What a huge lily pad can teach us about building design

The giant Amazonian water lily has long fascinated scientists, architects, and artists for its beauty and sheer size. Yet how the lily’s leaves are able to grow as large as 10 feet across, strong enough to support the weight of a small child, has remained a mystery⁠—until now.

A team of British and French scientists studying the mechanics of those giant leaves have documented a network of branching, girder-like veins optimized for strength and structural support. Their research, published in February in Science Advances, could transform what Chris Thorogood, the deputy director of the Botanic Garden & Arboretum at the University of Oxford, calls “a big botanical enigma” into a guide that could inspire better engineering and design in buildings, particularly in floating structures.  
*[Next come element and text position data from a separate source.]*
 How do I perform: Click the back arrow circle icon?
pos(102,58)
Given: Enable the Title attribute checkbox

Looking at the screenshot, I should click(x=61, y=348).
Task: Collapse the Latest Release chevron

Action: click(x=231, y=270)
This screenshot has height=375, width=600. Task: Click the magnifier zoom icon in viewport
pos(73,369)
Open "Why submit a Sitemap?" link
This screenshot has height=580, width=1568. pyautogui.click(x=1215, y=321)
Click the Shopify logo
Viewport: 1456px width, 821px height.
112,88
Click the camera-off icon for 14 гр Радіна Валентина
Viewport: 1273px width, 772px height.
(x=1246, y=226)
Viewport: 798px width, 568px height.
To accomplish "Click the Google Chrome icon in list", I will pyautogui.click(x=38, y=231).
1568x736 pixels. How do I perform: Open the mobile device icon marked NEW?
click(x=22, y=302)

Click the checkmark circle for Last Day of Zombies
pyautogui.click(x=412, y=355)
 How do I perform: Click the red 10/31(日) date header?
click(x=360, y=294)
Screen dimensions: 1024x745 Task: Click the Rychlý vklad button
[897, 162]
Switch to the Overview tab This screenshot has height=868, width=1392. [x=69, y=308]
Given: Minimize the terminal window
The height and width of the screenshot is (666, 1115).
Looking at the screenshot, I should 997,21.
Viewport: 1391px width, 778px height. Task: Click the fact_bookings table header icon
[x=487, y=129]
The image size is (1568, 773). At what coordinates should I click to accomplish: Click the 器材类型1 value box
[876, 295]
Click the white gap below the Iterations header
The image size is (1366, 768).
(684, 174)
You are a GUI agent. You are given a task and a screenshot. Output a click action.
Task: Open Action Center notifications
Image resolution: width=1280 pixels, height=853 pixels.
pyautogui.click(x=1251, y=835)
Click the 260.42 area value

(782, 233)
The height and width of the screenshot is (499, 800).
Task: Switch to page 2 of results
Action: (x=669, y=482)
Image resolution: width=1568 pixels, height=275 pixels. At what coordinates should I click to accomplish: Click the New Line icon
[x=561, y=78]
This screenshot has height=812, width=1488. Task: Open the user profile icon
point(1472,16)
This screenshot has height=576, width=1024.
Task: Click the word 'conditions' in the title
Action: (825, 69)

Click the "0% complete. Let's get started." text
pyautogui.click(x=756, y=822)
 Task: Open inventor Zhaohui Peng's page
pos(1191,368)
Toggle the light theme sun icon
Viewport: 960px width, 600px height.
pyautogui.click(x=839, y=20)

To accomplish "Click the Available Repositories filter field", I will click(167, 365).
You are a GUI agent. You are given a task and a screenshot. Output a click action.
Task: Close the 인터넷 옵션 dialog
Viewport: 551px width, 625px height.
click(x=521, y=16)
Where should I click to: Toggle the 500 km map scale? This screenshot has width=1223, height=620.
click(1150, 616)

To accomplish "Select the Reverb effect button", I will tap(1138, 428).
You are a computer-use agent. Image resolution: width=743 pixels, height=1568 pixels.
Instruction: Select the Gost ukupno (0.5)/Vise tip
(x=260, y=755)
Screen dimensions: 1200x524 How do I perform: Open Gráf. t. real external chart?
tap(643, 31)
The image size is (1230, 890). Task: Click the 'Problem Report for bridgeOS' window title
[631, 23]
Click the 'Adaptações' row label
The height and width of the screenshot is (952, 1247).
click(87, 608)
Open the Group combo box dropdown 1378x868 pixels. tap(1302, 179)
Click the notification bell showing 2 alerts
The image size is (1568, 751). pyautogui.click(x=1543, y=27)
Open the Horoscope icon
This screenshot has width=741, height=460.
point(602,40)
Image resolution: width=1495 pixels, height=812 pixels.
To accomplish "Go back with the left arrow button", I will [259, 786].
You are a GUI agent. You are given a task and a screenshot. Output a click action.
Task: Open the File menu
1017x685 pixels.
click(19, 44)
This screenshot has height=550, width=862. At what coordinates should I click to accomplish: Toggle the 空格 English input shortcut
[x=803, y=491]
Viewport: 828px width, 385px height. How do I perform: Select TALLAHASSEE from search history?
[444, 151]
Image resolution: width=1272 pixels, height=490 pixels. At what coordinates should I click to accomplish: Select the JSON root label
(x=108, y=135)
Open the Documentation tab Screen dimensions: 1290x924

“What we showed through our empirical experiments and mathematical modeling was that these leaves are uniquely strong and have rigid flexibility that enables them to grow really big,” says Thorogood, who was the senior author of the study.

Inspiring veins

From above, the leaf of an Amazonian water lily resembles a large green dinner plate with an upturned rim. The source of both its beauty and its brawn is seen only from below..

“When we pull the leaves out of the pond here, and the public see them, they actually gasp at the beauty of the leaves,” Thorogood says. “They're astonishingly beautiful.”

The underside of the leaf is entirely covered with a fractal network of spiny veins that radiate out from the central stem. The main veins become thinner and divide into branches as they approach the rim of the leaf. They are crossed at regular intervals by other veins that form concentric circles and are unique to this genus of water lily. The overall effect is striking: an intricate web of yellow veins against the dark green or red of the leaf. (There are two sister species of giant water lily with different colors on the underside.)

The giant lily was discovered by British explorers in South America in 1801. It quickly gained popularity in Victorian England, where its genus name, Victoria, was given in honor of the young Queen Victoria, and the plant became a symbol of the British Empire.

But it became more than a symbol as botanists repeatedly attempted to cultivate it in captivity. “It was an obsession,” writes Tatiana Holway in her book, The Flower of Empire. “Absorbing some of the most eminent and enterprising men of the Victorian era, the effort to retrieve this peerless exotic from the equatorial wilds where it grew and to cultivate it in England became an epic quest that captivated the world.”

The British gardener and architect Joseph Paxton was the first to successfully cultivate the giant water lily. It inspired his design of the Crystal Palace, a London landmark of cast iron and glass that was built for the Great Exhibition of 1851 (and later destroyed by fire).

“Nature was the engineer,” Paxton said in an 1850 address to the Royal Society of Arts. “Nature has provided the leaf with longitudinal and transverse girders and supports that I, borrowing from it, have adopted in this building.”

Paxton had an intuitive grasp of the lily’s strengths—but only now have Thorogood and his colleagues worked out the mechanical details.

Putting a leaf to the test

Dressed in waterproof waders, the researchers climbed inside the large, heated pond at the Oxford University Botanic Garden to experimentally measure how the leaves respond to weight.

“Oh my God, I've been looking for this opportunity to climb in a pond and poke a water lily,” says Finn Box, a fluid mechanics researcher at the University of Manchester and the study’s lead author. “It was great fun.”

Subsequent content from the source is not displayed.